After a harrowing, well-documented assignment during the Rwandan genocide, Dallaire returned to Canada in 1994 and became assistant deputy minister for human resources at DND, where he was instrumental in building a system for ill and injured troops.

“There was absolutely nothing for my family or for me in 1994 when I came back,” he said, adding that two of his children eventually needed counselling related to his PTSD. “It took us damn near 15 years to be able say we have something capable of meeting requirements.”

That system includes an internal structure to care for physically and mentally injured serving troops, a series of Operational Stress Injury Clinics across the country to treat veterans with PTSD, and a virtual affiliation with Canadian researchers called the Canadian Institute for Military & Veteran Health Research, a joint venture of the Royal Military College and Queen’s University.

“It all came about because of casualties among those coming back post-mission — suicides, family breakups and the catastrophic failure of people with PTSD turning into drugs addicts, boozing and being thrown in jail,” said Dallaire.

“It was a terrible apprenticeship and we now have an exemplary system, but this is a game of 100 per cent because every human being counts.

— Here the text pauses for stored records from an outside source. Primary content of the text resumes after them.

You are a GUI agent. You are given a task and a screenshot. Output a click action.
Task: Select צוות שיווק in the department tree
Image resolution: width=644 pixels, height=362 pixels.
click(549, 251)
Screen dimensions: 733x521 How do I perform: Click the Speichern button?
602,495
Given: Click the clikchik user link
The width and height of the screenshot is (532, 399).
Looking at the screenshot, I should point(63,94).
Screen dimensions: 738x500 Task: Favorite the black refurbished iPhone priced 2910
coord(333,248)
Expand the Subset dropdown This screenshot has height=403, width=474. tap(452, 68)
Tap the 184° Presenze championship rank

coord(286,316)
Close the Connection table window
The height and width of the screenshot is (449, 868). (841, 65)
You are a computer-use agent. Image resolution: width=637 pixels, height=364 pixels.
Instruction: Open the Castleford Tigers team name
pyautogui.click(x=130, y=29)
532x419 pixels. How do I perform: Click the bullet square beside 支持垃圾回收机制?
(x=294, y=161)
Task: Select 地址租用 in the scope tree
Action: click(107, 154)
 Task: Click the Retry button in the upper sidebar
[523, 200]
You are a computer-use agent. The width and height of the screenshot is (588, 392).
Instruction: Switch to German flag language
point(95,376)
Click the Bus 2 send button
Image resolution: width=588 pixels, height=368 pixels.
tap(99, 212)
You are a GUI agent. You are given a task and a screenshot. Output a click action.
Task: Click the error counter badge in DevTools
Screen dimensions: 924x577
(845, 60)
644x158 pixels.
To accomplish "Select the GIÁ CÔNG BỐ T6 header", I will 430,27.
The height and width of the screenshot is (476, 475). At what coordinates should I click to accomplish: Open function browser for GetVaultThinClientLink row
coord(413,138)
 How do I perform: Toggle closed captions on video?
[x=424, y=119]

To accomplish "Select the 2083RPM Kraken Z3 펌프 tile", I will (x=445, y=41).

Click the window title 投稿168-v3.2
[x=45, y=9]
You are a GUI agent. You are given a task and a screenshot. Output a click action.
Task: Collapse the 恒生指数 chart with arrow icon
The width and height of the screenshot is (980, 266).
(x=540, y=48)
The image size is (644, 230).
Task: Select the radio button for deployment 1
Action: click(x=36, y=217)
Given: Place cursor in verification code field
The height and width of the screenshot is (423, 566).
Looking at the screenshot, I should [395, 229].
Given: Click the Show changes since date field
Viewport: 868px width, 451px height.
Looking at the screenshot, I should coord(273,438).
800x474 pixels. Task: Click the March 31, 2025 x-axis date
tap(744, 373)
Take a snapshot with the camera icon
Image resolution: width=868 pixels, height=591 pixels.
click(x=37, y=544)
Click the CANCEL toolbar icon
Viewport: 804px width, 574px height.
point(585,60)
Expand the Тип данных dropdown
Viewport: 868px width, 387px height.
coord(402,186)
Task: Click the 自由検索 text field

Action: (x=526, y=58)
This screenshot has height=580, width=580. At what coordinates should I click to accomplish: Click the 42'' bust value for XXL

The system has to meet requirements of all the people, not just the majority.”

The government is using the end of Canada’s fighting mission in Afghanistan as justification for chipping away at services for ill and injured troops at home, said Dallaire.

“Well the war for the casualties is ongoing, if it’s not getting worse,” he said. “At Veterans Affairs, where they once thought they were going out of business because the old vets were dying, they got surprised by the massive escalation of a new generation of veterans with complex and demanding injuries. They responded to it as best they could but then they got hit like everybody else. There’s no value crapping on the system. The political side lost its credibility.”

In contrast, the Obama administration recently announced multibillion-dollar increases to the U.S. Department of Veterans Affairs, including $7 billion for mental health programs, following criticism from politicians and media commentators that veterans were waiting too long for benefits.

Veterans Affairs Canada, which operates on a $3.5 billion annual budget, did not respond to a Citizen request for comment.

Chief of Defence Staff Gen. Tom Lawson concedes that more work needs to be done, but says military leadership “is passionate about ensuring that our members who have sacrificed in service to their country receive quality care and support.

“The CAF recognizes the significant sacrifices our military members and their families make in the service of our country,” he said in a statement. “Collectively, we are committed to reinforcing our mental health programs and support services to meet the increasing complexities and demands of military service today.”

After a Citizen investigation and a subsequent critical report last month from the Defence ombudsman, military brass have agreed to add staff to the malfunctioning Joint Personnel Support Unit — a nationwide system created five years ago to aid ill and injured troops.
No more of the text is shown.